(Your instructions) Please rewrite the part of the material that opens with the line containing "Task: Open the Additional Insights tab" and closes at the end of the material, requests included, shifting every coordinate in the answers by -140. Omit the pictures from your answer.

____ Extracted material

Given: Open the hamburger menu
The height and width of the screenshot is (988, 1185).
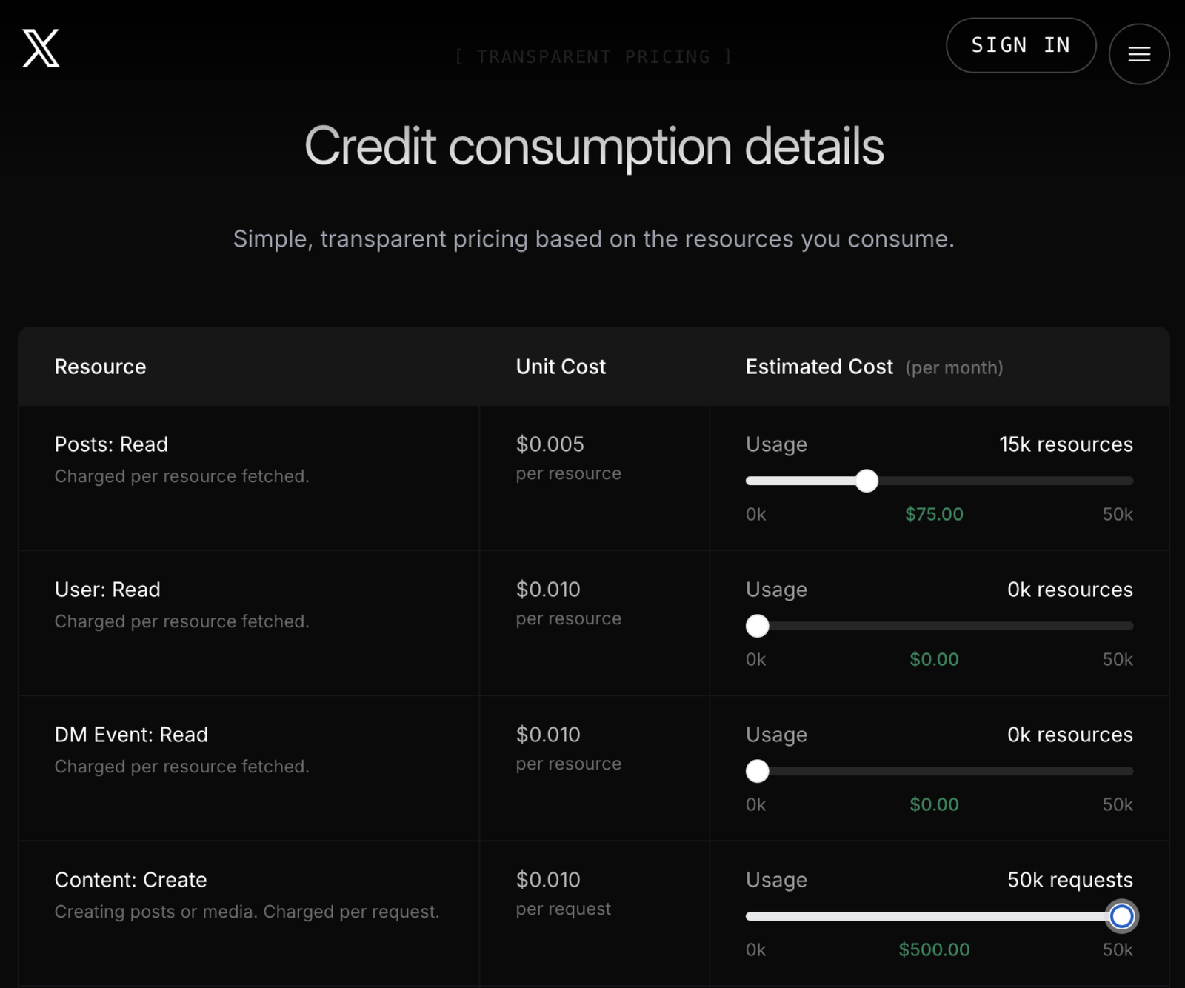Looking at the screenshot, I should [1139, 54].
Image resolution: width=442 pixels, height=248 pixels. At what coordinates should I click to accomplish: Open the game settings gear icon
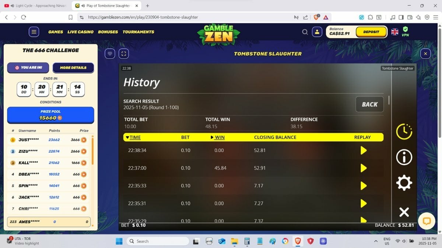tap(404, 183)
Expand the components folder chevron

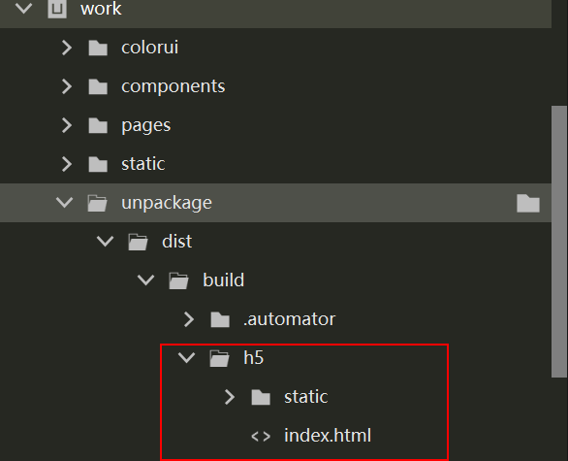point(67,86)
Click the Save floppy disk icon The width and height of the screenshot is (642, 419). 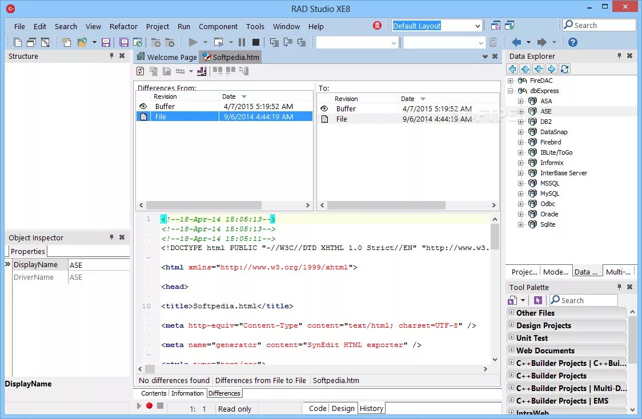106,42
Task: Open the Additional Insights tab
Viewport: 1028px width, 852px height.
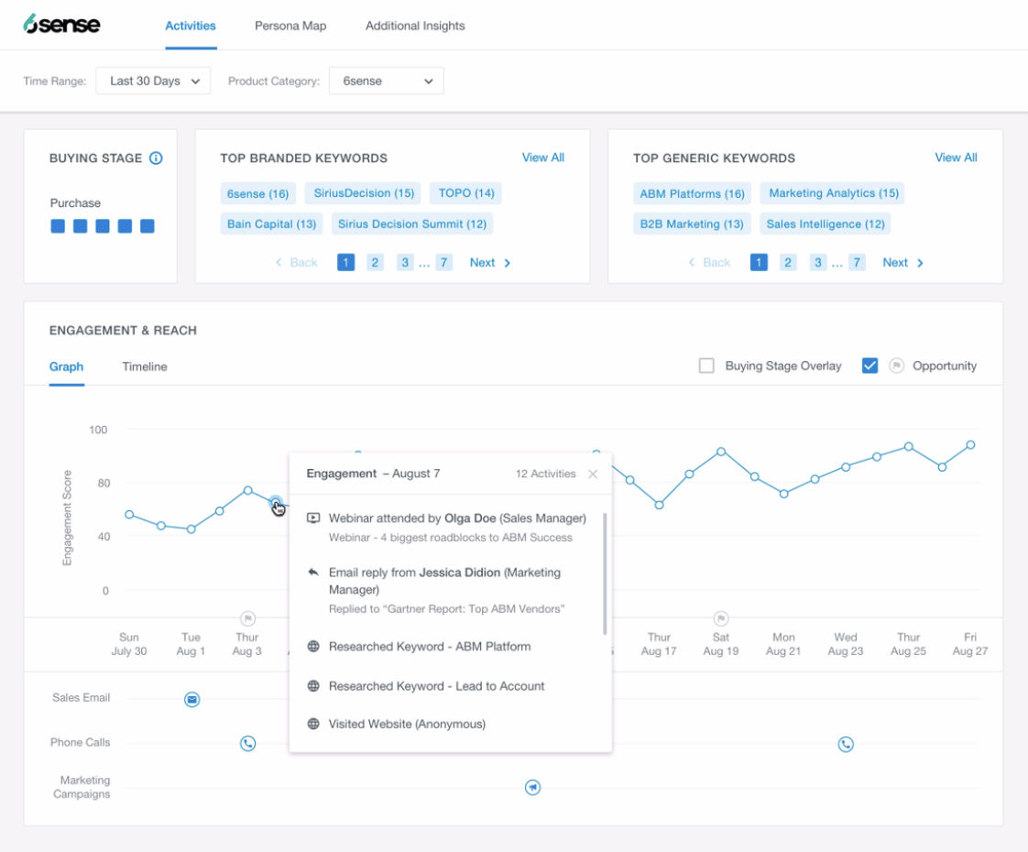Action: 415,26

________

(Full solution)
Task: Open the Additional Insights tab
Viewport: 1028px width, 852px height.
Action: 275,-114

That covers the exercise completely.